- What you are asked to do:
Write out exactly the lines below starting at the one containing "Task: Open the Strength Meter gauge view" and ending at the one containing "This screenshot has height=370, width=560.". Omit every picture.

- The input:
BEGIN
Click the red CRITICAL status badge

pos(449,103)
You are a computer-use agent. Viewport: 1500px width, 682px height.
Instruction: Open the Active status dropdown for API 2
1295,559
END
BEGIN
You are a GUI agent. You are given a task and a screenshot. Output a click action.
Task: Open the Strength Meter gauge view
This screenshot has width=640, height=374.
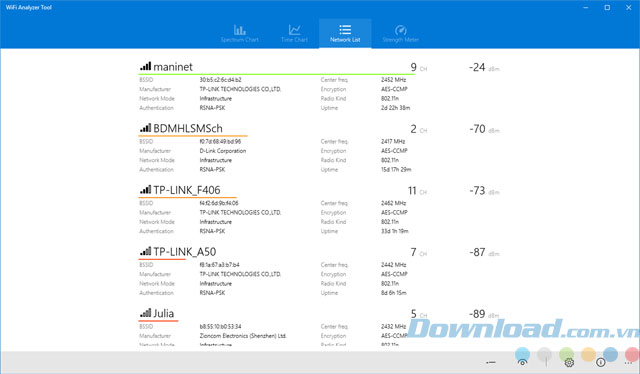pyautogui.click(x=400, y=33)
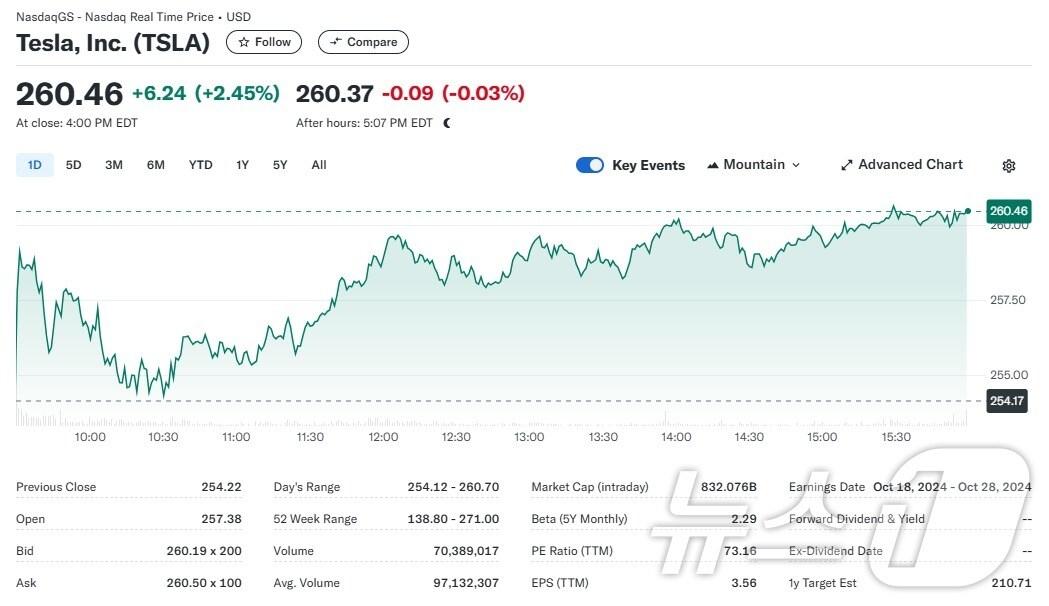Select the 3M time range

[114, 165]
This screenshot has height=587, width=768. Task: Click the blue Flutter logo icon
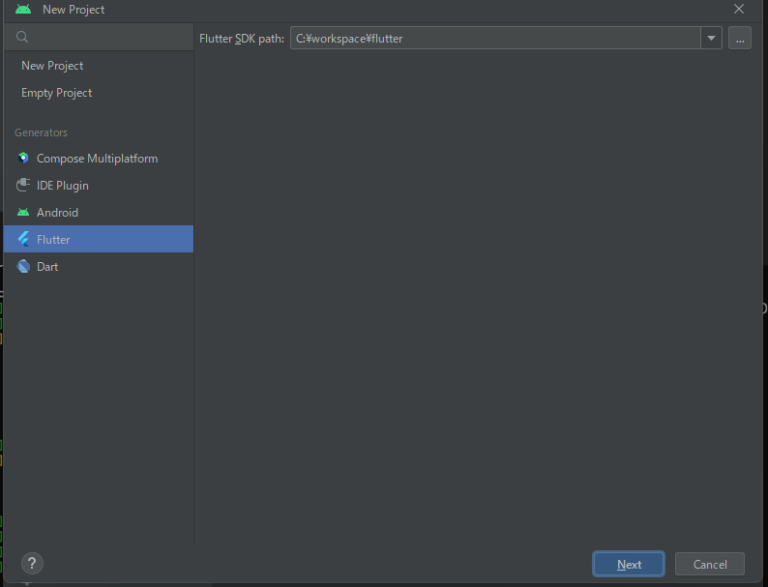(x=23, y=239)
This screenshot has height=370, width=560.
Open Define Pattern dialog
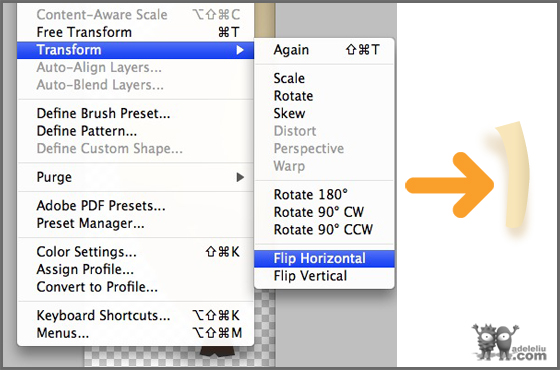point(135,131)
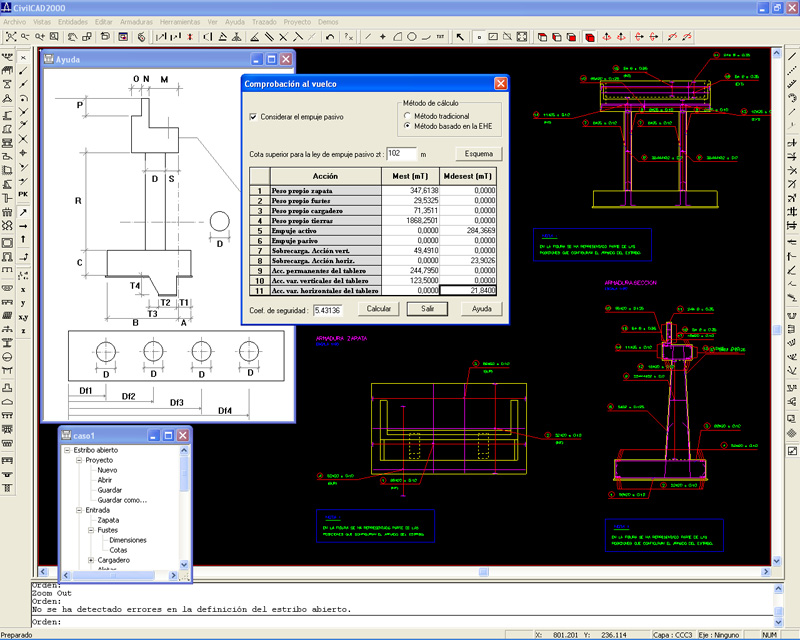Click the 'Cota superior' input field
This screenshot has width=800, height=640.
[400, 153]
END
BEGIN
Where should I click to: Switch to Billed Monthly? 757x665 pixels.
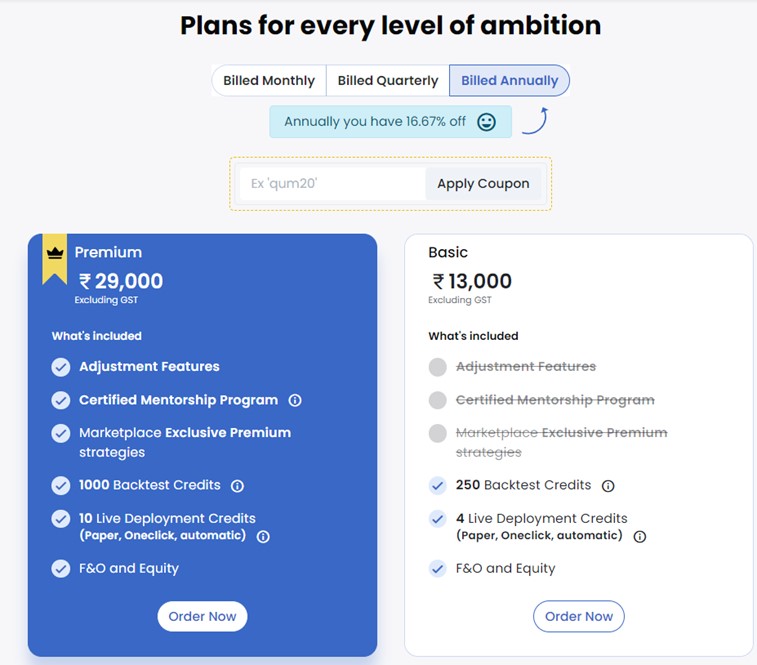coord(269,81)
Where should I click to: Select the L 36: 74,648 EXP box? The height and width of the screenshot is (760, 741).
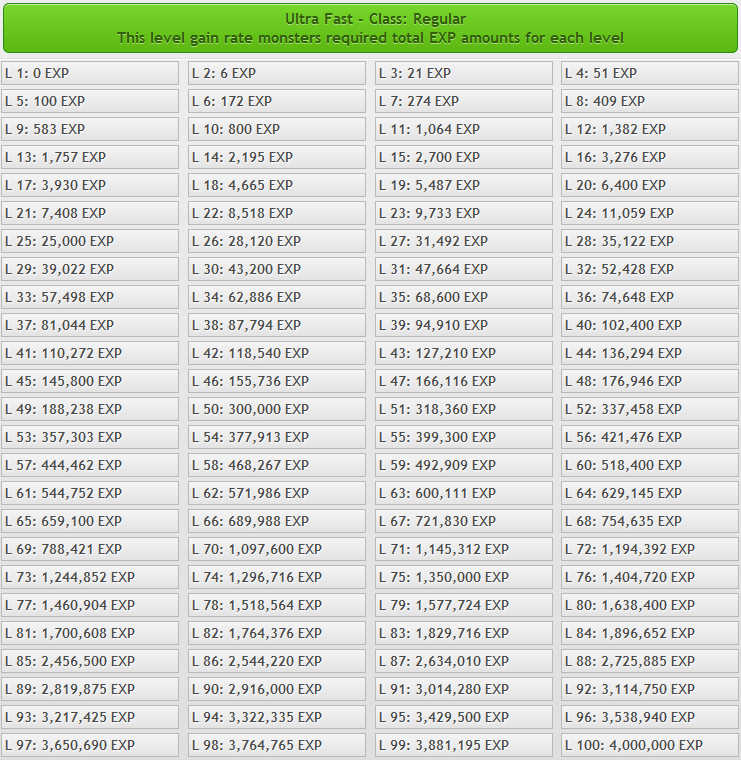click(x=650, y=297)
END
- Answer to the problem:
Task: Open the Strength Meter gauge view
This screenshot has width=640, height=374.
pyautogui.click(x=400, y=33)
Select the 3M time range

[114, 165]
This screenshot has height=587, width=768. Task: Click the blue Flutter logo icon
(x=23, y=239)
This screenshot has height=370, width=560.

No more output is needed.